| WORK REQUIRED |
Find every line in the items below that contains the word "Where" and copy each of those lines. Treat uppercase and lowercase as different.

| Stored records |
━━━━━━━━━━━━━━━━

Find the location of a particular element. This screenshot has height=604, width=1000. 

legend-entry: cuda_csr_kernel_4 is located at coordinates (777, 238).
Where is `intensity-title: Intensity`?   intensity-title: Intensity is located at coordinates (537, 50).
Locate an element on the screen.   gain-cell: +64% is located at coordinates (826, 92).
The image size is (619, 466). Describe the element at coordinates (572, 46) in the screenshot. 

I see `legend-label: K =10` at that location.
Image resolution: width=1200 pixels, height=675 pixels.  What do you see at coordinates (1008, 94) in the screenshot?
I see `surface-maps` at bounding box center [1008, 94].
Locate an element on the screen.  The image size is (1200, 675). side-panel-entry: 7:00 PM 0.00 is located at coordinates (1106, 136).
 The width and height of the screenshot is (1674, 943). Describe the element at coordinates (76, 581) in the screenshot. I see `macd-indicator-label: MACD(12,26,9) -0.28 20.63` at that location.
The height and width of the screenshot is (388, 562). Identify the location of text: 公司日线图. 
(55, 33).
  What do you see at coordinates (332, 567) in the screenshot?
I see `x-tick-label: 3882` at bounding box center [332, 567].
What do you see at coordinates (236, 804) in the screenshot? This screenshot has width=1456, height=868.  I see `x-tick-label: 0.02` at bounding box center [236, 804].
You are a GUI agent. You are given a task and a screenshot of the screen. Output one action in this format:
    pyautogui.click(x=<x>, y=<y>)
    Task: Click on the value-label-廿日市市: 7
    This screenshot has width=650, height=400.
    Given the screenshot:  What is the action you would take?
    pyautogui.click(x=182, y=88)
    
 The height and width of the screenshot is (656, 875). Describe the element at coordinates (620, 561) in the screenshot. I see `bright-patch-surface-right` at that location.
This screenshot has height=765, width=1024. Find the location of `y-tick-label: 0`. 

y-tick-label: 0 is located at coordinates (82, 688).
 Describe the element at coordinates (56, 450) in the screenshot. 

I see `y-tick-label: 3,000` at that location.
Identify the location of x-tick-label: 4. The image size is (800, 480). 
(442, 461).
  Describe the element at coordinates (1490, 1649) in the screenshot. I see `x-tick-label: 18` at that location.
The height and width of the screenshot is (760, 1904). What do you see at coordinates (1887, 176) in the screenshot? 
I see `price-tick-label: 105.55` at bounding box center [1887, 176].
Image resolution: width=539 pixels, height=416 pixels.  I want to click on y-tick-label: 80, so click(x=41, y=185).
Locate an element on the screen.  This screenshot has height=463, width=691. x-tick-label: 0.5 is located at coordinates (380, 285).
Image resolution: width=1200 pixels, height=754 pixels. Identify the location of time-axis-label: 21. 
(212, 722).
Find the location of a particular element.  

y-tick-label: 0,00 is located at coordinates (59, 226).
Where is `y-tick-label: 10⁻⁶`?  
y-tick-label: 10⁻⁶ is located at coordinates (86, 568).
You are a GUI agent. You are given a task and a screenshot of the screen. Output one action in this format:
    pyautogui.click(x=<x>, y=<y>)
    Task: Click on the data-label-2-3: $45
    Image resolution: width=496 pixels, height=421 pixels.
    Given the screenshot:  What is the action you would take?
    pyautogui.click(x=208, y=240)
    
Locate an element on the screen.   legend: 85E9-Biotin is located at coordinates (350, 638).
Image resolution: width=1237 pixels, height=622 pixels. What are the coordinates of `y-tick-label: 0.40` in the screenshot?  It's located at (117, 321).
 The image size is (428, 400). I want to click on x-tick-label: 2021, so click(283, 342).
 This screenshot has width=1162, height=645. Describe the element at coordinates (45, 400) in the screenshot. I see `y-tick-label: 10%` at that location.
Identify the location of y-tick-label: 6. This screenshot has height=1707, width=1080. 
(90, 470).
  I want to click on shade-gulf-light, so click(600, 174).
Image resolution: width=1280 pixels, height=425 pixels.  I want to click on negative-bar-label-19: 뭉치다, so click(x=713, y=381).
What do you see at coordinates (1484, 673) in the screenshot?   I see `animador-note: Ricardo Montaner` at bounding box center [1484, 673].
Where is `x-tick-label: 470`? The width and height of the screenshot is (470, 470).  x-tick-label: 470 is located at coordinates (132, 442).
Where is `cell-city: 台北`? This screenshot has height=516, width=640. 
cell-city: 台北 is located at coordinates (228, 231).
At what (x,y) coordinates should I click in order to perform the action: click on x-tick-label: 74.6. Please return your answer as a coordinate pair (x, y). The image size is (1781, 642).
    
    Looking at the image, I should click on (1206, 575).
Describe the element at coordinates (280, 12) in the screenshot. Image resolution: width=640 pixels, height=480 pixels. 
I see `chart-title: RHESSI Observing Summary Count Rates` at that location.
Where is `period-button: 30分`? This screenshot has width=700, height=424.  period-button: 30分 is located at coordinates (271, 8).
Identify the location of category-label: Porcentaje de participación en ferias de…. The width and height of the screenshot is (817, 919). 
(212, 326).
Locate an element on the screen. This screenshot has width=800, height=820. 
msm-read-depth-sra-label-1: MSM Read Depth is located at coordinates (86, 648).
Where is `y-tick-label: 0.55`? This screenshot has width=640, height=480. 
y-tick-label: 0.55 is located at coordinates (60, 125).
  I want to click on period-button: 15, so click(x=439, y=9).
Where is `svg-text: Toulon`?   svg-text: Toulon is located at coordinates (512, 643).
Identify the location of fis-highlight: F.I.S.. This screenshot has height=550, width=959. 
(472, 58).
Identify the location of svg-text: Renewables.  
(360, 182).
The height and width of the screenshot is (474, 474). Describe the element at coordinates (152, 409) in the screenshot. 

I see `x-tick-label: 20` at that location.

━━━━━━━━━━━━━━━━

| ANSWER TO THIS TASK |
Where is `intensity-title: Intensity`?   intensity-title: Intensity is located at coordinates (537, 50).
Where is `y-tick-label: 10⁻⁶`?  
Where is `x-tick-label: 470`? The width and height of the screenshot is (470, 470).  x-tick-label: 470 is located at coordinates (132, 442).
Where is `cell-city: 台北`? This screenshot has height=516, width=640. 
Where is `period-button: 30分`? This screenshot has width=700, height=424.  period-button: 30分 is located at coordinates (271, 8).
Where is `y-tick-label: 0.55`? This screenshot has width=640, height=480. 
Where is `svg-text: Toulon`?   svg-text: Toulon is located at coordinates (512, 643).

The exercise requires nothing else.